Der Begriff „Workation“ setzt sich aus Urlaub (vacation) und Arbeit (work) zusammen und bezieht sich auf eine Situation, in der sich Arbeitnehmer zu privaten Zwecken im Ausland aufhalten und dort gleichzeitig ihrer gewohnten Berufstätigkeit nachgehen. Die Voraussetzungen für „Workation“ sind zunächst ein Auslandsaufenthalt sowie eine private Motivation für diesen, da eine Geschäftsreise beispielweise nicht unter den Begriff „Workation“ fällt. Und letztlich kann Workation auch nicht von langer Dauer sein.

Sozialversicherungsrecht

Im Sozialversicherungsrecht gilt grundsätzlich das Territorialprinzip. Das bedeutet, dass immer das Sozialversicherungsrecht des Staates anzuwenden ist, in dem die Beschäftigung tatsächlich ausgeübt wird. Dies gilt unabhängig davon, wo der Arbeitgeber seinen Sitz hat oder wo der Arbeitnehmer wohnt. Auch die Staatsangehörigkeit spielt keine Rolle. Mithin unterliegt ein in Deutschland beschäftigter Arbeitnehmer dem deutschen Sozialversicherungsrecht. Ein im Ausland tätiger Arbeitnehmer unterliegt hingegen grundsätzlich dem ausländischen Sozialversicherungsrecht. Davon gibt es allerdings mehrere Ausnahmen durch bilaterale und multilaterale Sozialversicherungsabkommen, beispielsweise die einschlägigen EU-Verordnungen.

Innerhalb der Europäischen Union, des Europäischen Wirtschaftsraums und der Schweiz sind für die Beantwortung der Frage, welches Sozialversicherungsrecht anwendbar ist, die Kollisionsnormen der Verordnung (EG) 883/2004 maßgeblich. Die Regelungen der Verordnung legen zunächst fest, dass nur die sozialversicherungsrechtlichen Vorschriften eines Mitgliedstaats anzuwenden sind. Doppelte Beitragszahlungen sind also ausgeschlossen.

Damit ein Arbeitnehmer, der vorübergehend aus dem Ausland arbeitet, nicht der ausländischen Sozialversicherungspflicht unterliegt, sieht die Verordnung (EG) 883/2004 Ausnahmeregelungen vor. Eine dieser Ausnahmeregelungen ist das Vorliegen einer „Entsendung“. Eine „Entsendung“ ist dann anzunehmen, wenn ein Arbeitnehmer auf Weisung seines inländischen Arbeitgebers im Ausland eine Beschäftigung für ihn ausübt. Dabei darf die Tätigkeit nicht länger als 24 Monate andauern und es darf keine bereits entsandte Person abgelöst werden.

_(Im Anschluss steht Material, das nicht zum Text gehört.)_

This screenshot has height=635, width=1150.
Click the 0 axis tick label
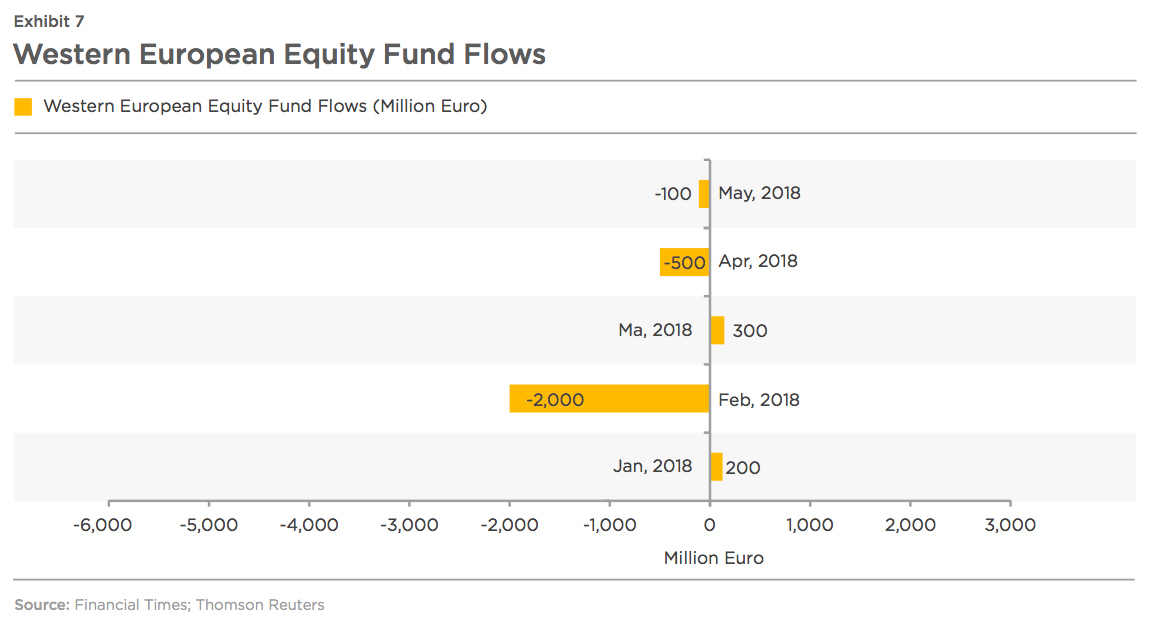click(x=709, y=525)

Nicht erforderlich ist, dass die Auslandstätigkeit zwingend auf Initiative des Arbeitgebers erfolgt – was bei „Workation selten der Fall ist. Erforderlich ist nur, dass alle weiteren vorgenannten Voraussetzungen vorliegen und die Person weiter dem Direktionsrecht des inländischen Arbeitgebers unterliegt. Letzteres ist nach Ansicht der Deutschen Verbindungsstelle Krankenversicherung Ausland (DVKA) gegeben, wenn der Arbeitgeber mit der vorübergehenden Auslandstätigkeit einverstanden ist.

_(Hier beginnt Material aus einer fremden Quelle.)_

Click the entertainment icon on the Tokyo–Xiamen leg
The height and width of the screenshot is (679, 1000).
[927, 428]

Unter den Begriff „Entsendung“ fällt demzufolge der klassische „Workation“-Sachverhalt, dass ein Arbeitnehmer im Anschluss an seinen Urlaub noch für einen vorübergehenden Zeitraum (wenige Wochen) am Urlaubsort bleibt und von dort arbeitet, bevor er nach Hause zurückkehrt und die Tätigkeit am Sitz des Arbeitgebers wieder aufnimmt.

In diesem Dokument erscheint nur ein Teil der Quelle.